◆ What the exercise asks ◆
In the article on stick-on lenses for lorry windows, how many lenses are to be distributed, and at what cost?

◆ Extracted text ◆

Segment Open

The stick-on lenses, which adhere to the passenger side window and widen a driver's view, are to be handed out at ports in England and France.

It follows a pilot scheme to encourage use of the lenses in the south-east from December 2006 to March 2007.

This saw side-swipe incidents involving left-hand drive trucks fall by 59%.

"Many drivers here don't realise that left-hand drive lorries can't easily see a car overtaking them on the right, such as on a motorway," Road Safety Minister Jim Fitzpatrick said in announcing the plan to distribute 90,000 lenses at a cost of £300,000.

Safer roads

A spokesman for the Department for Transport said any costs associated with the scheme are more than recovered in monies saved by cutting the delays and possible medical costs associated with serious accidents.

Mr Fitzpatrick said the lenses - which widen the field of vision through the passenger window - are among new initiatives aimed at reducing accidents involving cross-channel lorries.

He said the pilot scheme in the south-east saw a fall in the number of side-swipe accidents with left-hand drive lorries from an average of 26 a week to 11, a drop of 59%.

The lenses come in an envelope complete with instructions in English, French, German, Spanish, Polish and Dutch and many lorry drivers issued with the device during the trial are keeping them to reuse on return trips to Britain, the spokesman said.

There were more than 400 side-swipe incidents in England in 2006 involving left-hand drive lorries, according to Mr Fitzpatrick.

As part of a previously announced £2m push to make foreign vehicles safer for UK roads, the Vehicle and Operator Services Agency (VOSA) is also increasing safety inspections of foreign lorries at ports.

Segment Closed

◆ Material provided ◆

Segment Open

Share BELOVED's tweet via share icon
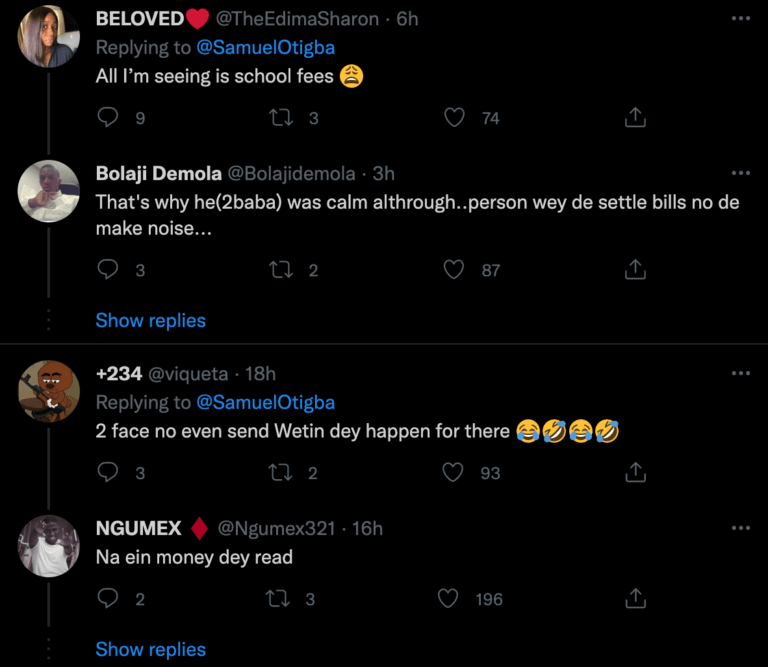This screenshot has width=768, height=667. 634,118
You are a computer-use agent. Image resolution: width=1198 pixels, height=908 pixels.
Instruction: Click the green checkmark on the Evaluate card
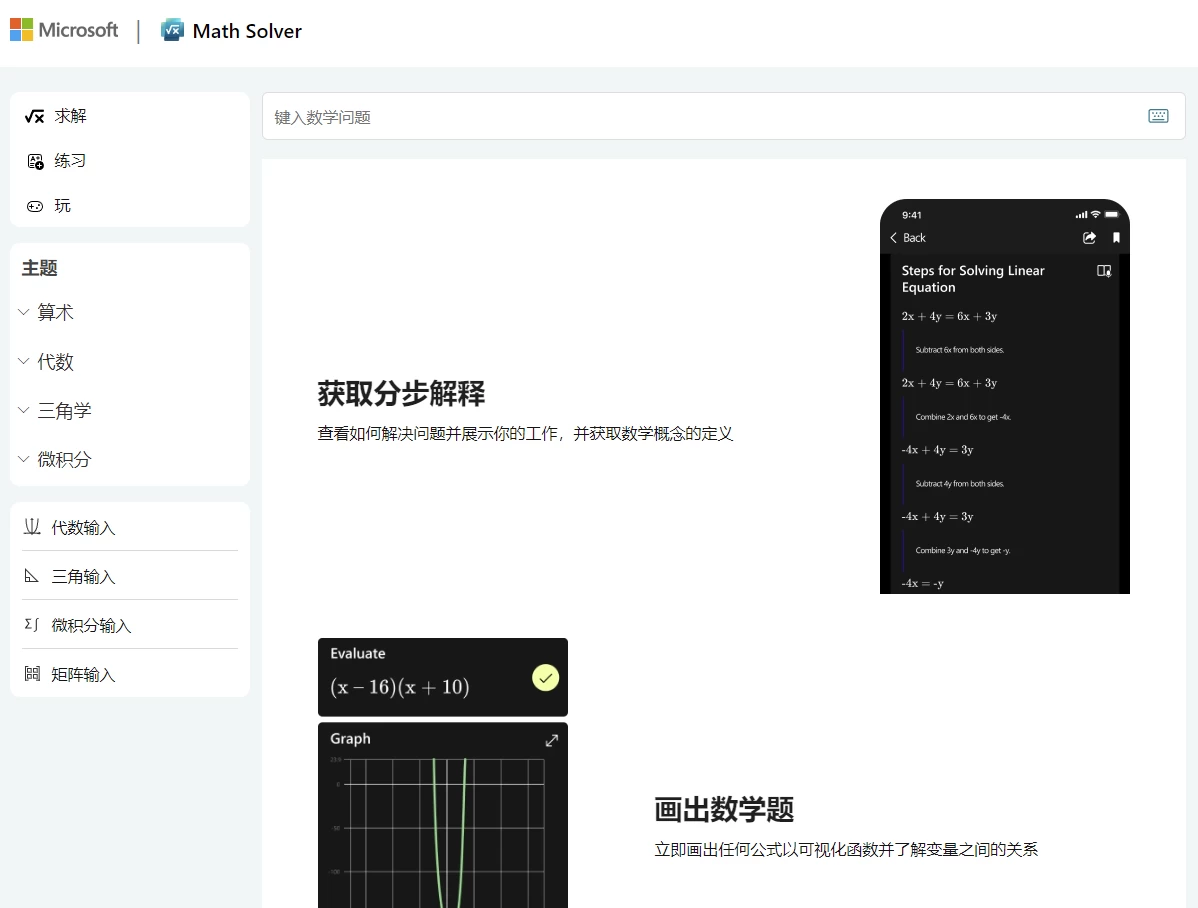545,678
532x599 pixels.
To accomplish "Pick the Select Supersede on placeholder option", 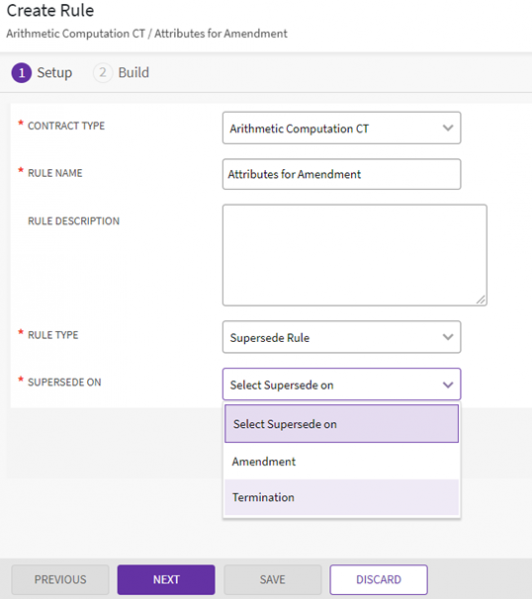I will 341,424.
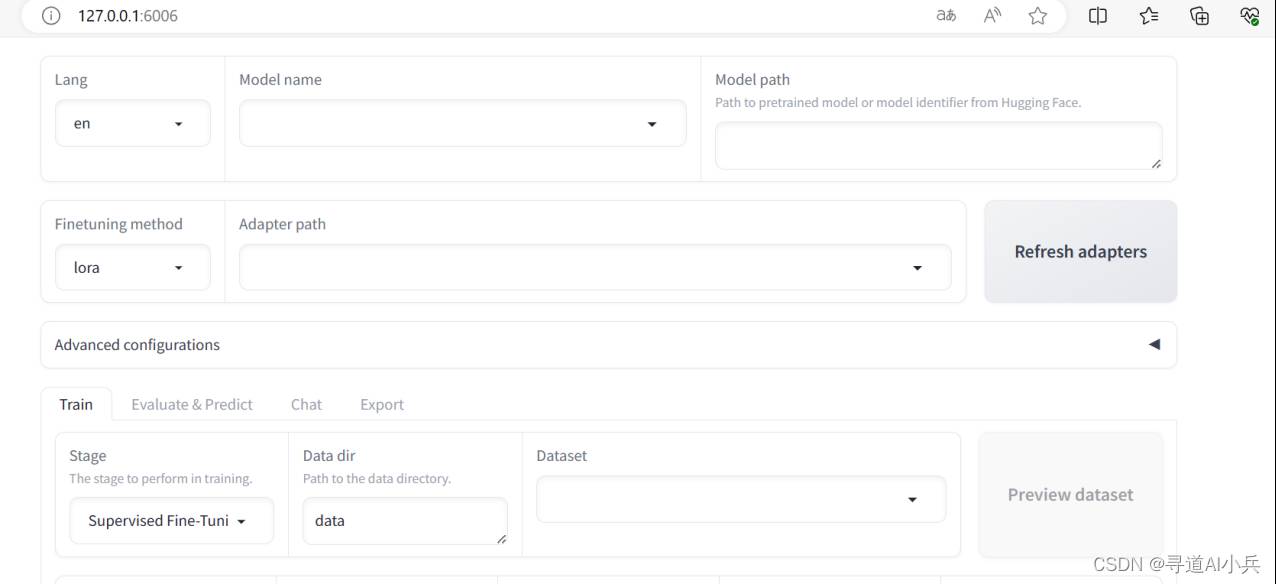
Task: Click the Refresh adapters button
Action: coord(1080,251)
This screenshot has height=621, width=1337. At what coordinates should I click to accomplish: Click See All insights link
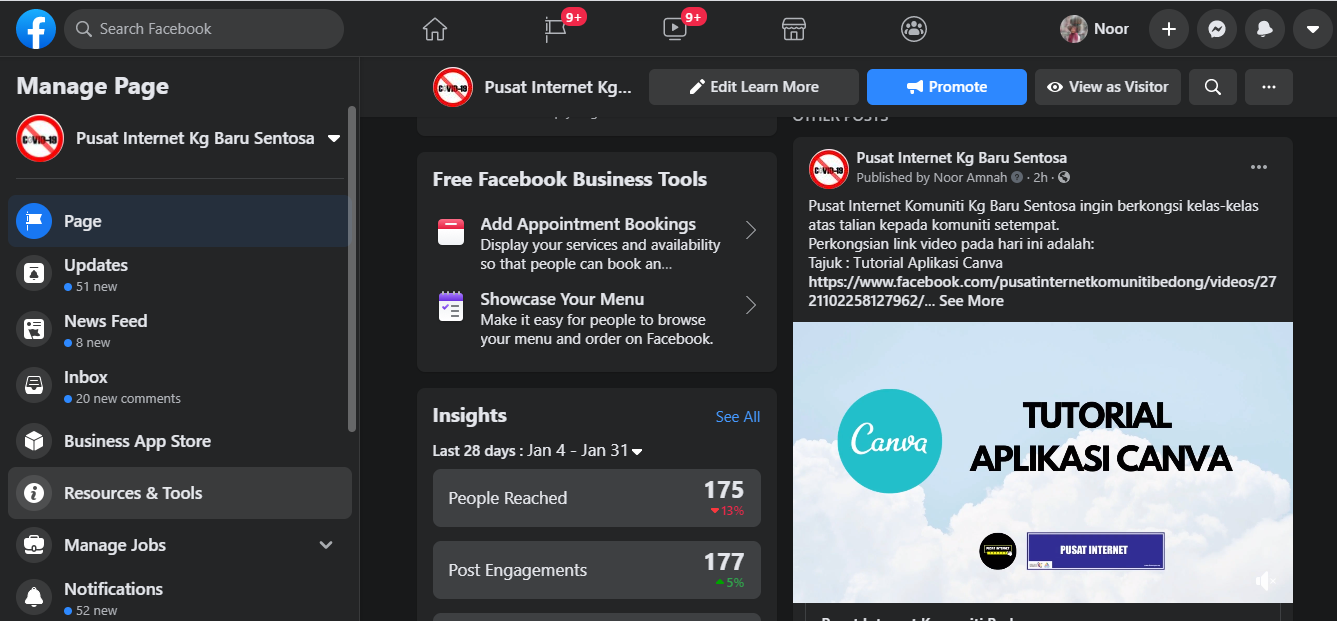click(x=737, y=417)
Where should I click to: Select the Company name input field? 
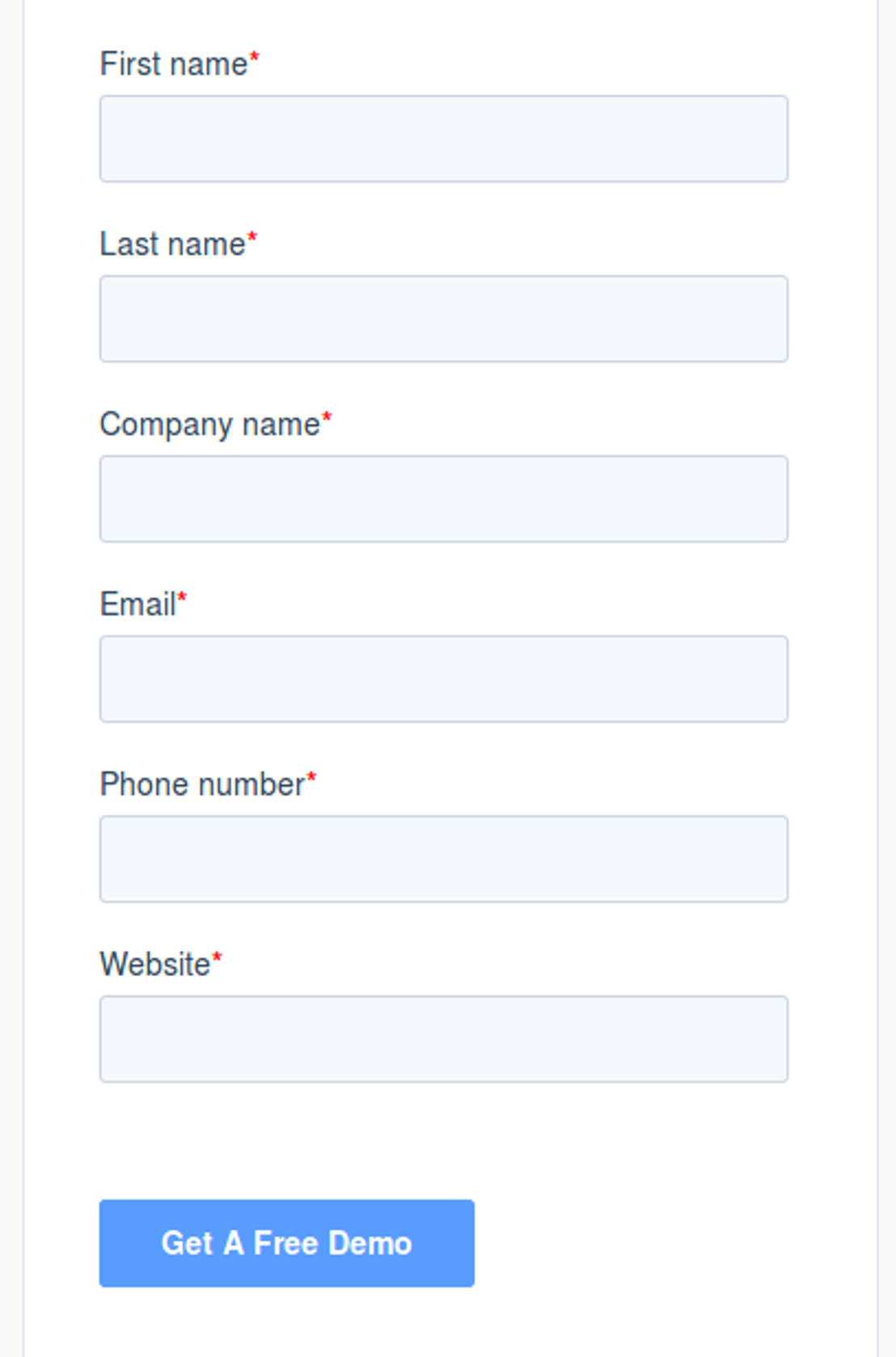point(443,499)
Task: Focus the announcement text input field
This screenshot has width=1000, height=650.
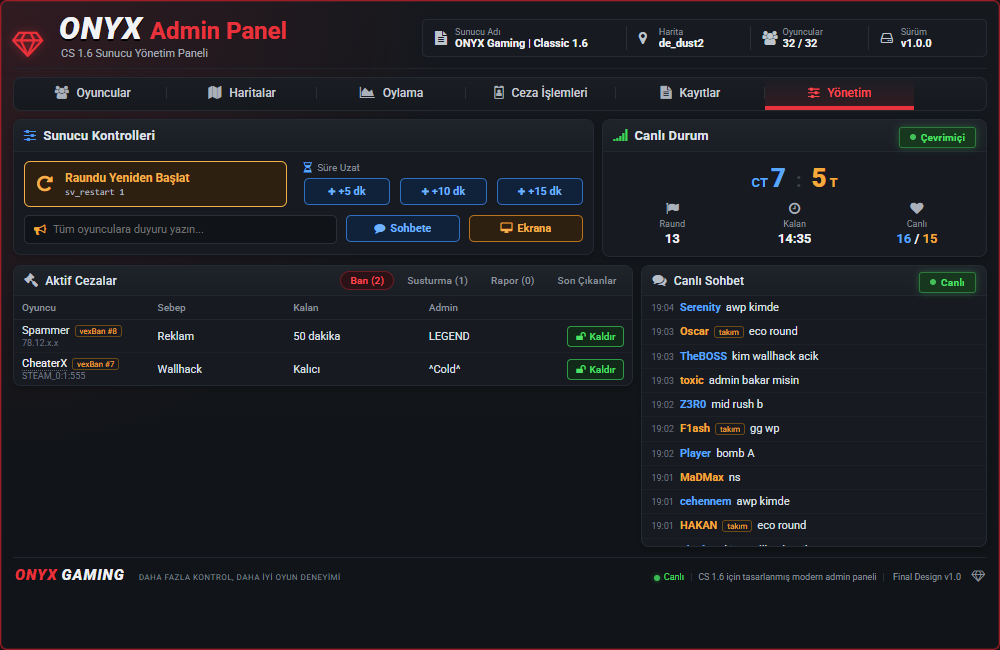Action: [x=180, y=230]
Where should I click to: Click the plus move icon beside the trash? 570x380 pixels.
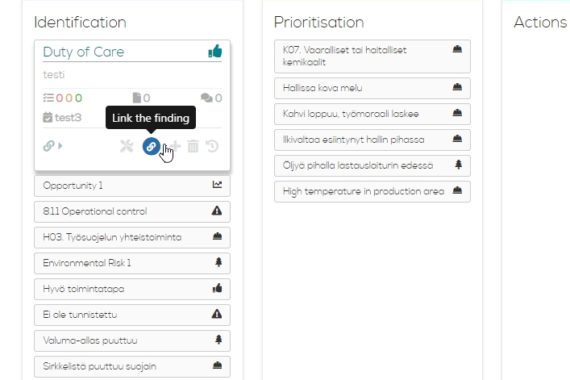click(176, 146)
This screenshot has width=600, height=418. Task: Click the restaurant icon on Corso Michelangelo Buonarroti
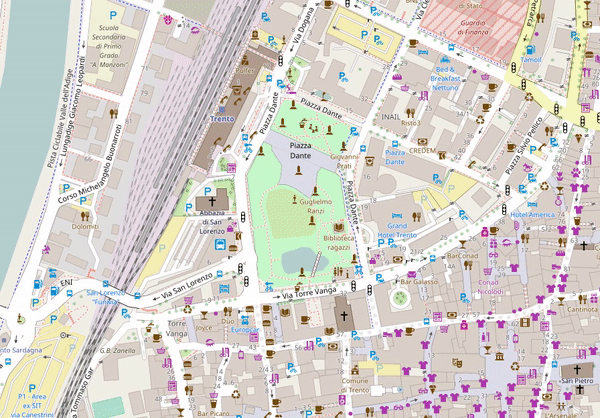pyautogui.click(x=85, y=213)
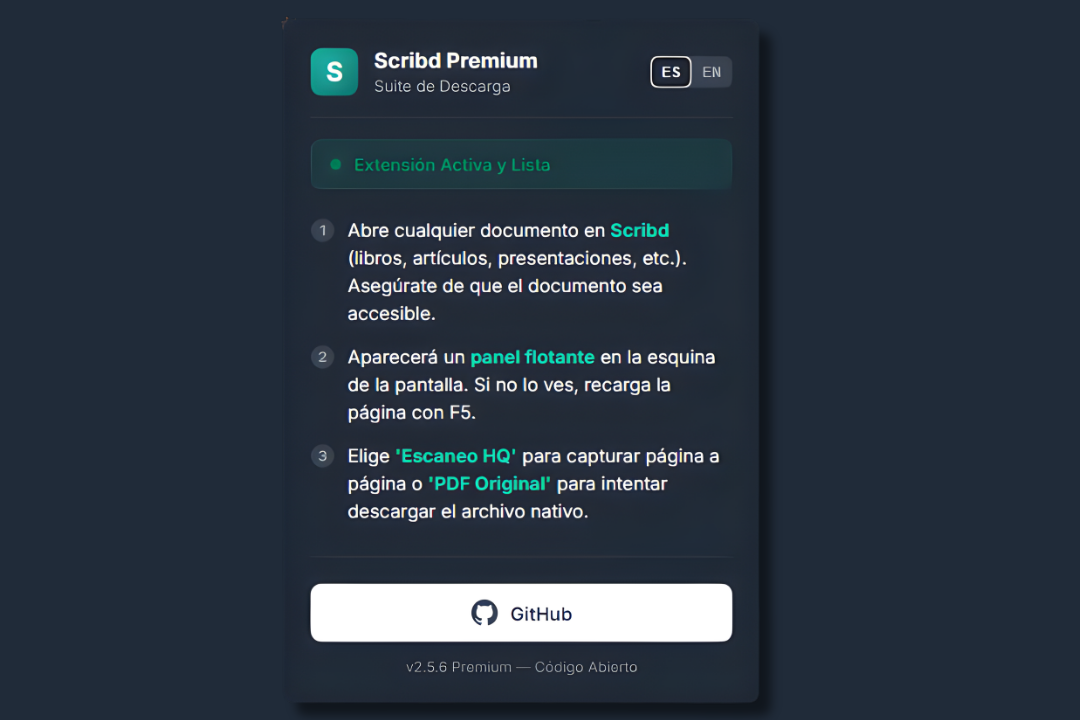Click the green Scribd S logo icon
Image resolution: width=1080 pixels, height=720 pixels.
click(x=334, y=72)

Segment Closed

◆ Solution to the problem ◆
90,000 lenses, at a cost of £300,000.